Pointing records for screenshots and pages
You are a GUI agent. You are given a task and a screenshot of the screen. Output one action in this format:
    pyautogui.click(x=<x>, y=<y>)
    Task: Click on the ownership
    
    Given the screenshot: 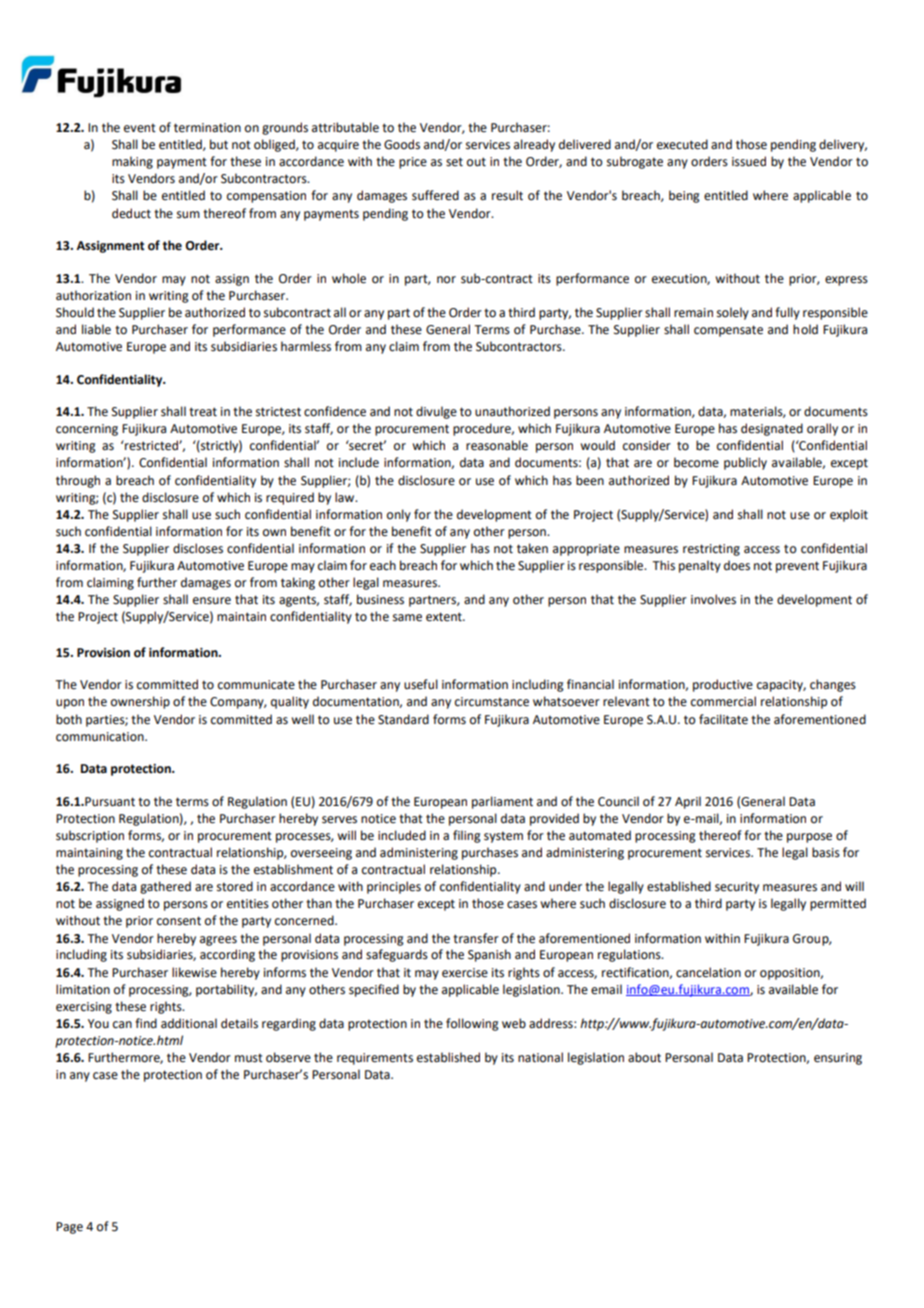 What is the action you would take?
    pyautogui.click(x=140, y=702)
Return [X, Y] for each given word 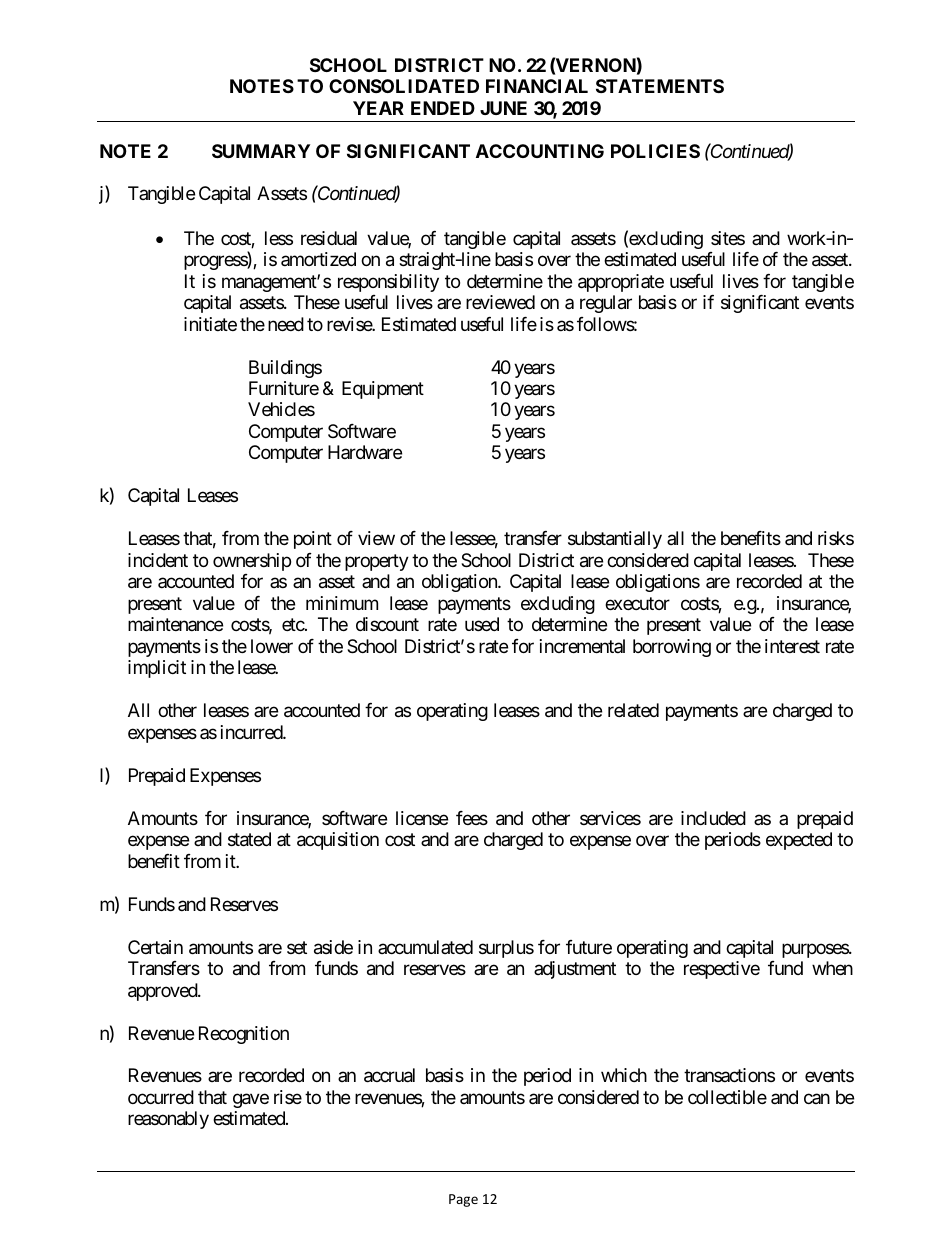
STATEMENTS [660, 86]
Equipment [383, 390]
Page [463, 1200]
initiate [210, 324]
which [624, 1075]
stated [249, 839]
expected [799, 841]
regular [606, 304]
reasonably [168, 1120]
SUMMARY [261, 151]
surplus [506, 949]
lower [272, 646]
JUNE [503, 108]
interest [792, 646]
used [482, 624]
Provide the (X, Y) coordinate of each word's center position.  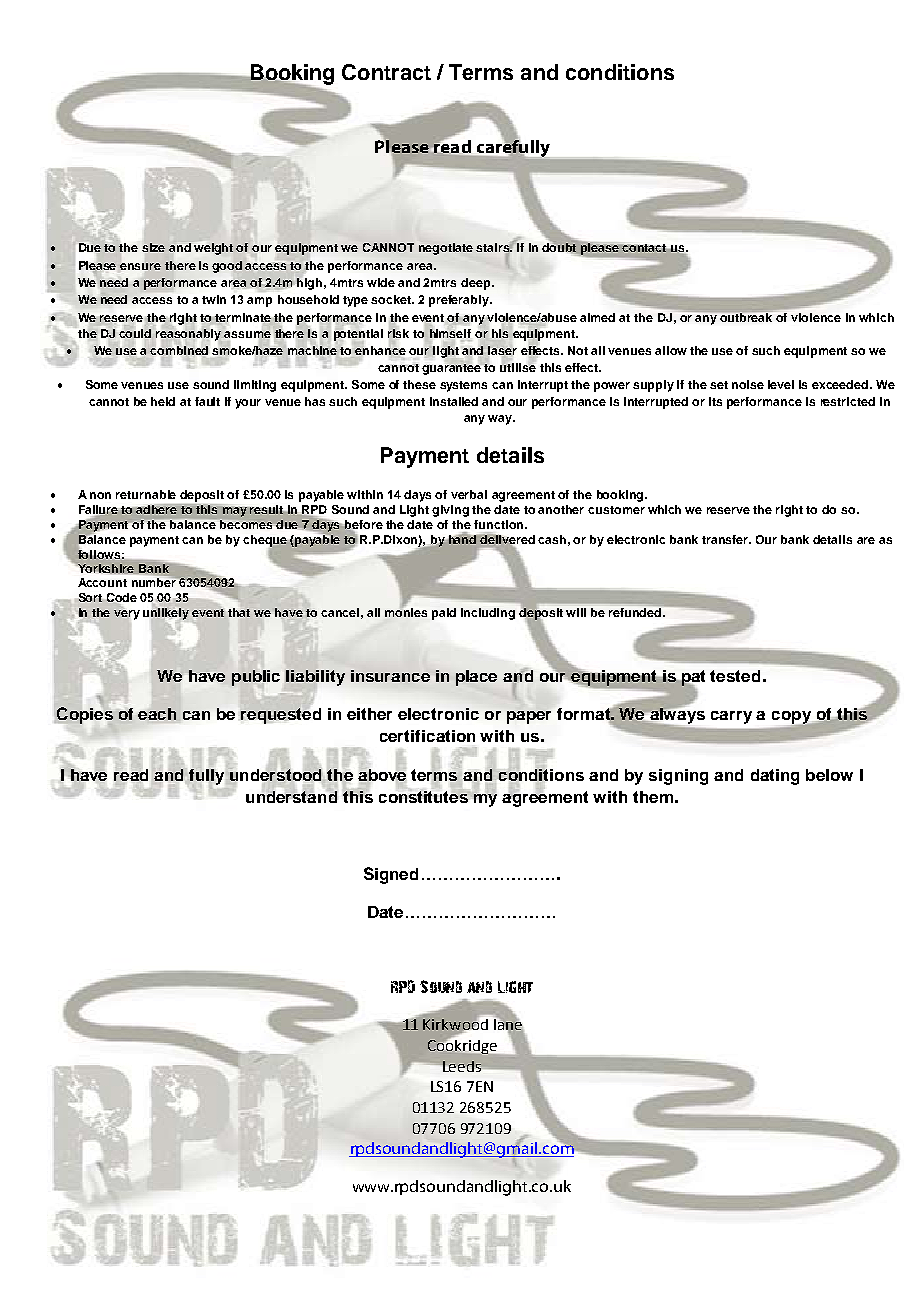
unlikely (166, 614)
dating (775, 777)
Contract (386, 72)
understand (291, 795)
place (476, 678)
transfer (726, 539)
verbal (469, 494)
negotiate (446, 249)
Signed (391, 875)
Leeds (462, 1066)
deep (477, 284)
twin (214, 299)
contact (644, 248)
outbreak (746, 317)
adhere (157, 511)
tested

● Short task: Express the lines from the one containing "place (476, 678)" through the end of the entries as a numbered list, omitting any blank lines.

● Response for this exercise:
1. place (476, 678)
2. transfer (726, 539)
3. verbal (469, 494)
4. negotiate (446, 249)
5. Signed (391, 875)
6. Leeds (462, 1066)
7. deep (477, 284)
8. twin (214, 299)
9. contact (644, 248)
10. outbreak (746, 317)
11. adhere (157, 511)
12. tested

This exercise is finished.